◆ The problem
No line before the one holding "Where should I" is wanted; restate word for word that line and all lines after it to the end of the entries, excluding pictures.

+++ Supplied records

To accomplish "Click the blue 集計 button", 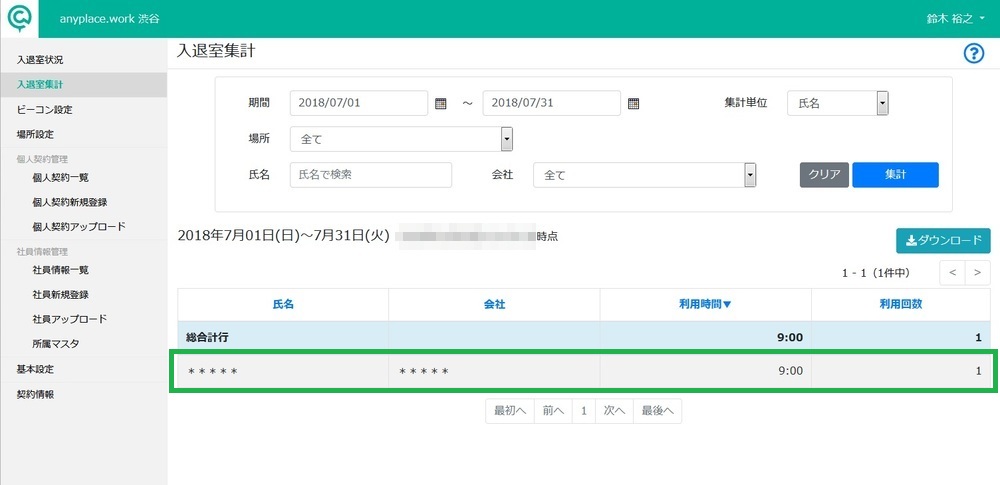I will 895,175.

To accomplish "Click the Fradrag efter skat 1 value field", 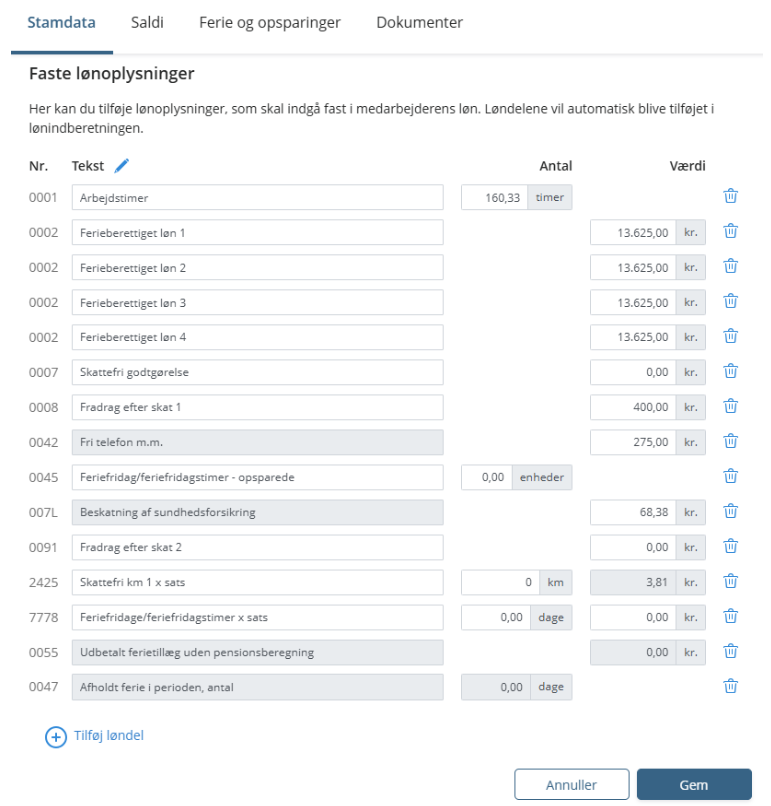I will coord(632,407).
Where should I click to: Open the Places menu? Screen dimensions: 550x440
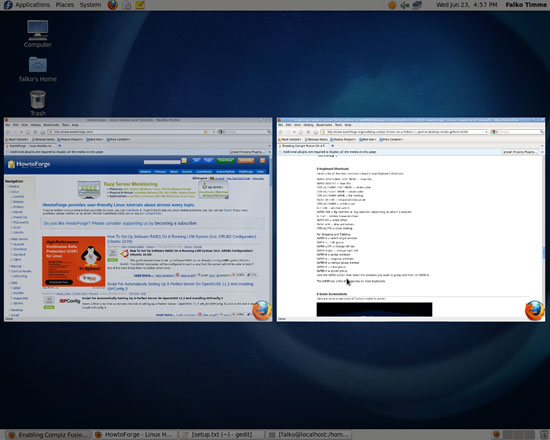pyautogui.click(x=65, y=5)
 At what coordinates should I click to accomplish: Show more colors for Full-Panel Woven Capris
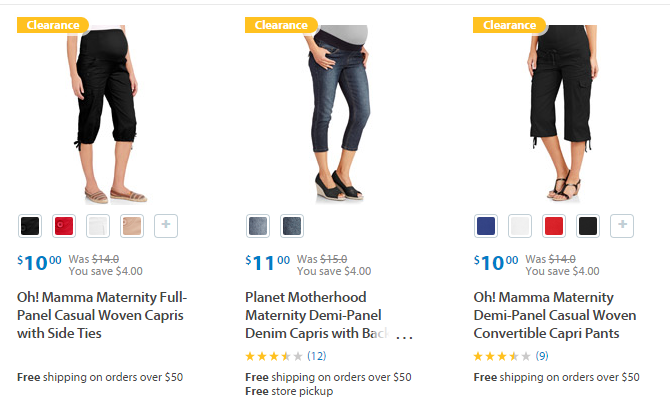pyautogui.click(x=166, y=226)
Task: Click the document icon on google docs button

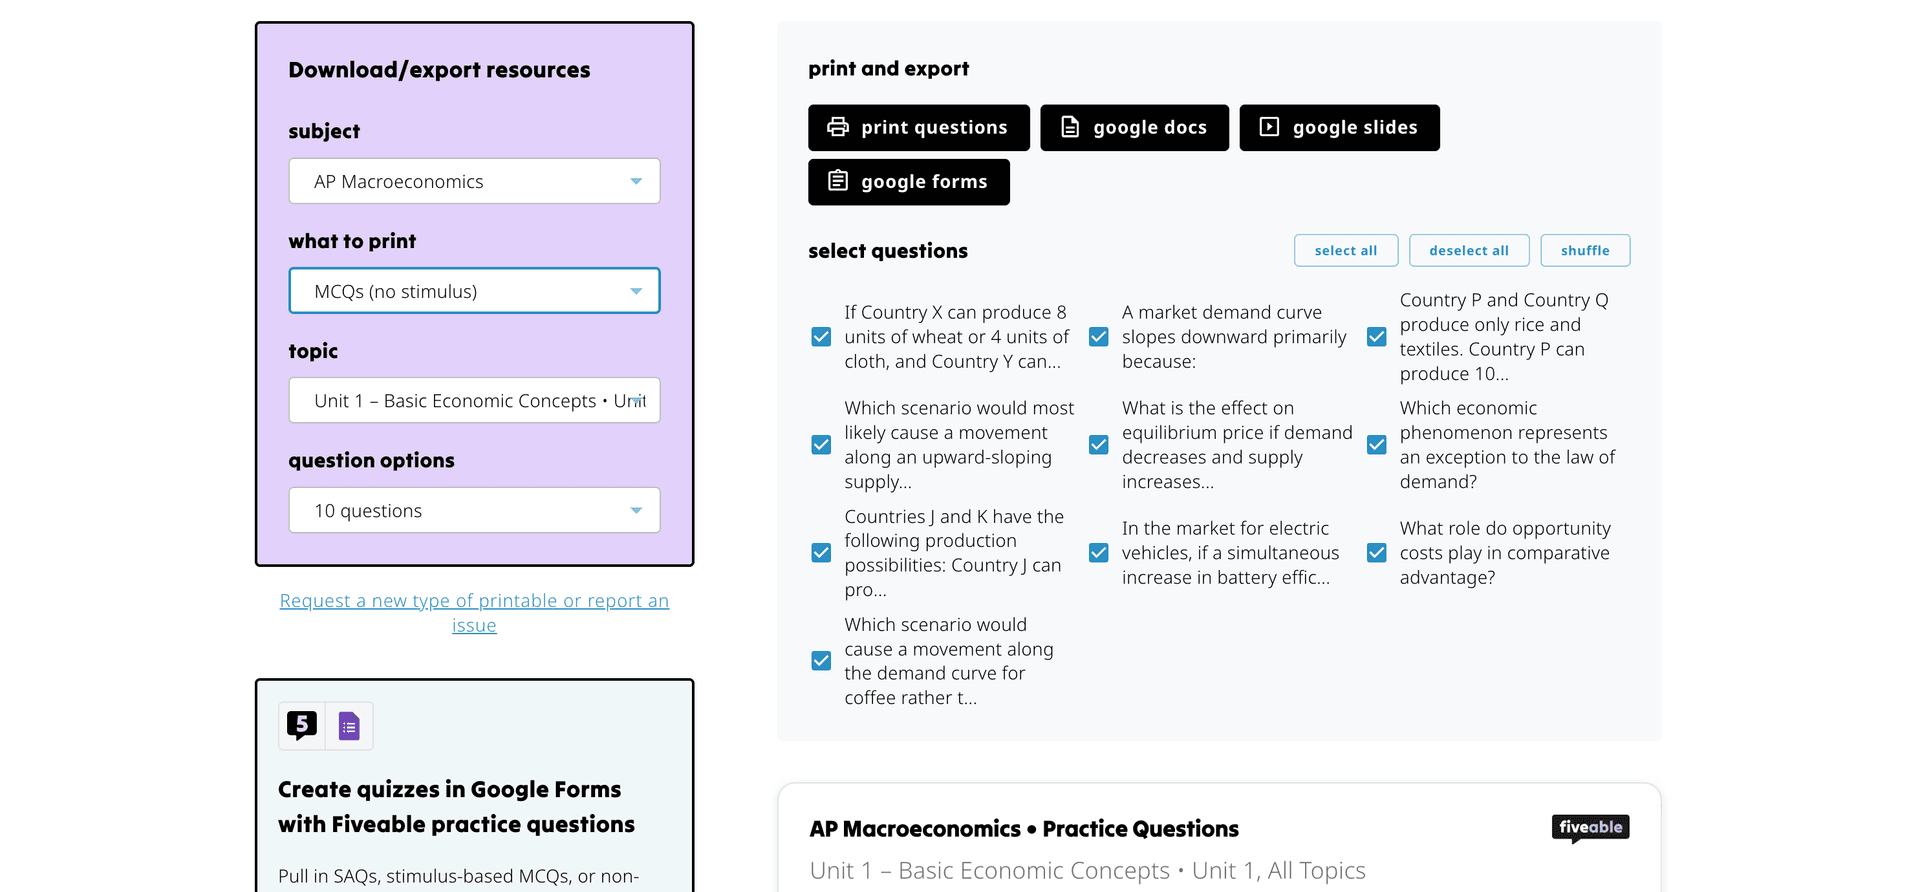Action: click(1070, 127)
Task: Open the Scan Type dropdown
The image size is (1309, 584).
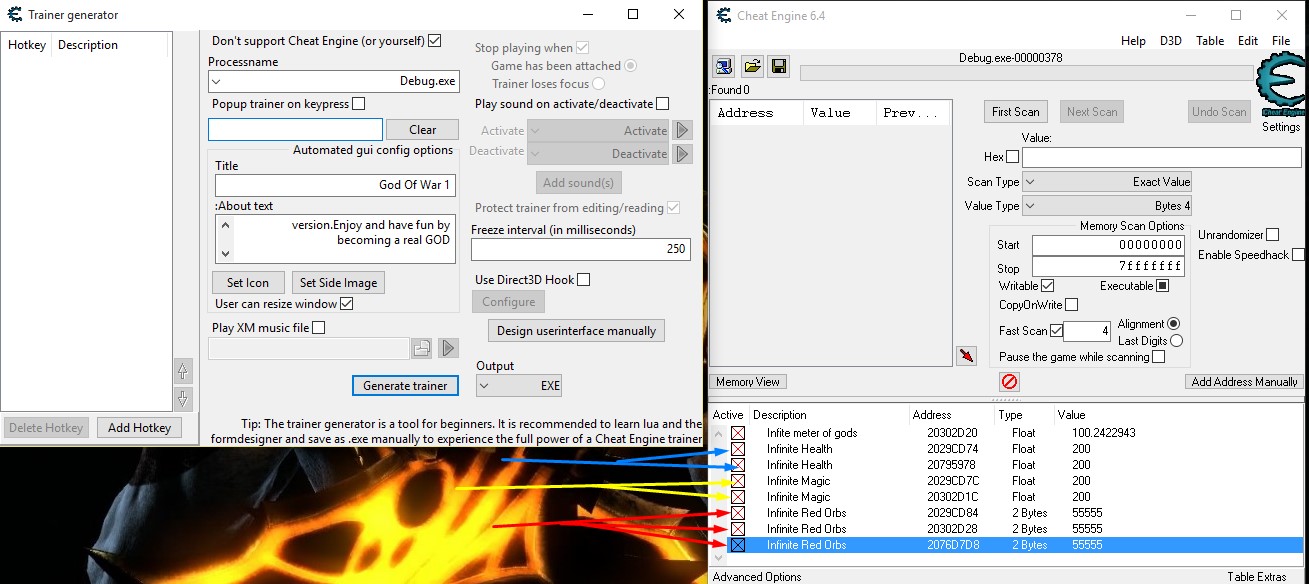Action: tap(1107, 182)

++++++

◆ Task answer
Where should I click to: Open the Places menu? Screen dimensions: 550x440
pyautogui.click(x=65, y=5)
 At what coordinates should I click to accomplish: Show more colors for Full-Panel Woven Capris
pyautogui.click(x=166, y=226)
Task: Click the document icon on google docs button

Action: click(1070, 127)
Task: Open the Scan Type dropdown
The image size is (1309, 584).
Action: tap(1107, 182)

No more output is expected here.